Organisations should operate on a mutually profitable
relationship of trust and understanding, a certain limitation
beyond the work life. All the guidelines and processes should
be communicated with clarity. Convincing norms should be evolved
and employees told as to how these systems are to align with
the core vision and purpose of the organisation. Honesty,
clarity and a culture of sharing and mutual respect are the
pro-active guidelines to consolidate the talent pool of women
professionals in the organisation.
What are the compensation structures that can enable an
integrated retention system for women managers?
Compensation structures here should not be guided by the
concepts of performance-driven pay, variable pay, maternity
benefits etc. Monetarily charted out plans can never solve
the problem of women attrition. The amount of responsibility,
power, challenge and exploration the job lends to a given
pay system will define the stay or attrition of women executives.
Striking an equilibrium between the pay and personality needs
can ensure a relevant retention system in the organisation.
But what are the factors that lead to women talent deciding
to withdraw from corporate life?
The thought process does not merely end with the women
alone. Some of the traditionally established social conditioning
is the major drawback the system confronts. Despite that,
the larger paradigms that guide women against having a corporate
career is the inability to create an equilibrium where life
space is an equal sum of home space and work space. If work
space is higher than the home space it is always regarded
by the women as a compromise rather than commitment, thereby,
leading to total withdrawal from the workfront. The fact that
the women have not tried to take a hard look at the totality
of the organisation and the personal life accordingly customise
their approach to work. They should nurture a self-driven
thinking that walking out of a job and hopping in after a
timespan at a not-so-desired role is a fresh beginning and
not belittling of expectations and self ego.

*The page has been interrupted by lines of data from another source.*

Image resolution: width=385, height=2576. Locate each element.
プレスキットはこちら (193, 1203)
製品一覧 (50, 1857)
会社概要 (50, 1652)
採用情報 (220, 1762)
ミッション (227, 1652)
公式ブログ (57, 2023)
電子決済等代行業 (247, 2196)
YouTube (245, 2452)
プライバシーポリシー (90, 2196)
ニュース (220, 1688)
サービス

What are the motivation models that you suggest to retain
women professionals?
The corporate work profile should create an atmosphere
that communicates adequate flexibility for the women in straddling
the two worlds. Work has to be clearly evaluated on target
centric objectives. It should not fall into the trap of bureaucratic
time schedules and rigidly defined rules of attendance. This
implies: make work a co-relation to the goals rather than
a slight proportion to the time and office schedules.